Source code for pytyche.analysis._truth

"""Sim-mode evaluation of a fitted policy against ground truth.

Implementation behind ``posterior.evaluate_against_truth(tree, truth)``.
Only the simulation/calibration path has a :class:`~pytyche.contracts.CalibrationTruth`;
real-data mode (``truth is None``) raises ``RuntimeError`` — there is no
ground truth to evaluate against.
"""

from __future__ import annotations

import dataclasses

import numpy as np

from pytyche._internal.extraction import extract_fit_arrays
from pytyche.analysis._contrasts import (
    AnyBCFResult,
    best_arms,
    contrast_samples,
    require_observed,
)
from pytyche.analysis._policy_tree import PolicyTreeResult
from pytyche.contracts import CalibrationTruth



[docs]
@dataclasses.dataclass(frozen=True)
class TruthComparison:
    """Sim-mode evaluation metrics.  Tight — no optional fields.

    Produced by ``posterior.evaluate_against_truth(tree, truth)``.

- Supplied data:
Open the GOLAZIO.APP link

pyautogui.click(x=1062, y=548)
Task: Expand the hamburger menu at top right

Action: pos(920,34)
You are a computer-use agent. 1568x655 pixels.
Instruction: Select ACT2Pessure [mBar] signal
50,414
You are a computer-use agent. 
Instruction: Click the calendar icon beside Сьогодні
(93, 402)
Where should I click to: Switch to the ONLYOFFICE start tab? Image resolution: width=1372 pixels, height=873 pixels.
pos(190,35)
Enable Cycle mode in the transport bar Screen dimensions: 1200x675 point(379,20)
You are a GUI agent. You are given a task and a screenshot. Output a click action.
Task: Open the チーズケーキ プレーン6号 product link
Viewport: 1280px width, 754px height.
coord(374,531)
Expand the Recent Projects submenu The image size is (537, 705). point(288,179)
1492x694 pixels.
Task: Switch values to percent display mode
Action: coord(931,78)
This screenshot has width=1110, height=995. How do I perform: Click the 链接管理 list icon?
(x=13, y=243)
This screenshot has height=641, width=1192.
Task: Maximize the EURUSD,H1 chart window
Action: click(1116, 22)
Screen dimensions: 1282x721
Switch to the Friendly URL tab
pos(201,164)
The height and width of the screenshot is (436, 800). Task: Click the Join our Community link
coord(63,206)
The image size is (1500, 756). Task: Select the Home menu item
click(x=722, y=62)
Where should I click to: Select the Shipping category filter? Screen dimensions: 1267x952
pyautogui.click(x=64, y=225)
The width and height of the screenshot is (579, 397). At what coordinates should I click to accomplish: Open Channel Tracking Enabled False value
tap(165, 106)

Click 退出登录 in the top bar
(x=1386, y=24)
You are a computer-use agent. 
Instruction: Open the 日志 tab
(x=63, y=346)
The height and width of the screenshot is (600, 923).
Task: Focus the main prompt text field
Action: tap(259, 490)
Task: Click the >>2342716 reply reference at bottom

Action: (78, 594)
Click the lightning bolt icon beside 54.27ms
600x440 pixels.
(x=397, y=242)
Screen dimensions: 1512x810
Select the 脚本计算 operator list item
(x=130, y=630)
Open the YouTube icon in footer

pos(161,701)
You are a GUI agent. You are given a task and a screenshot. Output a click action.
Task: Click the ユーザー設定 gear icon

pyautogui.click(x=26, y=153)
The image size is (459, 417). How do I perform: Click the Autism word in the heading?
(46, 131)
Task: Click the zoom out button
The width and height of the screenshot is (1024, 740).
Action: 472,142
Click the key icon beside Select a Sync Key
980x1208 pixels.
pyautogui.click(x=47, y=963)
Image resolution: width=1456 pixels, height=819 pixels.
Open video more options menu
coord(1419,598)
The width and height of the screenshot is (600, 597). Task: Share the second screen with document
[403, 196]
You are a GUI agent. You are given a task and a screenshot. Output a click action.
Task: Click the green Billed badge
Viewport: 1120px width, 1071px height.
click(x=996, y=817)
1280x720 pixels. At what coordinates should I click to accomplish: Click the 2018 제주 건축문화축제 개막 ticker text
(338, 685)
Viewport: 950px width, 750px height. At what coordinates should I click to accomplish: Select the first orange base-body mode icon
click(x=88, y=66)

- Problems to solve:
A: In the pytyche truth-evaluation source code, what does real-data mode raise when ``truth is None``?
B: Continue the pytyche truth-evaluation source code from its last line.
The rows have no part in this.

- Answers to the problems:
A: It raises ``RuntimeError``.

B:
    Level: experiment (simulation only).

    Fields:
        cate_rmse: RMSE of the posterior-mean contrasts against the truth
            contrasts, pooled over all ``n × (K − 1)`` (visitor, contrast)
            entries.
        policy_accuracy: Fraction of visitors whose tree-assigned arm
            equals the truth best arm (the shared best-arm rule applied
            to the truth contrast vectors).
        rpv_policy: Realized revenue-per-visitor of the tree policy under
            the truth potential-outcome surfaces (``p_a · m_a`` per arm).
        rpv_uniform: Realized RPV of uniform random assignment.
        rpv_oracle: Realized RPV of the per-visitor best arm.
        oracle_gap_rpv: ``rpv_oracle − rpv_policy`` — how much the policy
            leaves on the table against a truth-knowing oracle.
    """

    cate_rmse: float
    policy_accuracy: float
    rpv_policy: float
    rpv_uniform: float
    rpv_oracle: float
    oracle_gap_rpv: float

    def __repr__(self) -> str:
        return (
            "TruthComparison\n"
            f"  cate_rmse: {self.cate_rmse:.4f}"
            f"   policy_accuracy: {self.policy_accuracy:.0%}\n"
            f"  rpv — policy: {self.rpv_policy:.4f}"
            f"   uniform: {self.rpv_uniform:.4f}"
            f"   oracle: {self.rpv_oracle:.4f}"
            f"   oracle gap: {self.oracle_gap_rpv:.4f}"
        )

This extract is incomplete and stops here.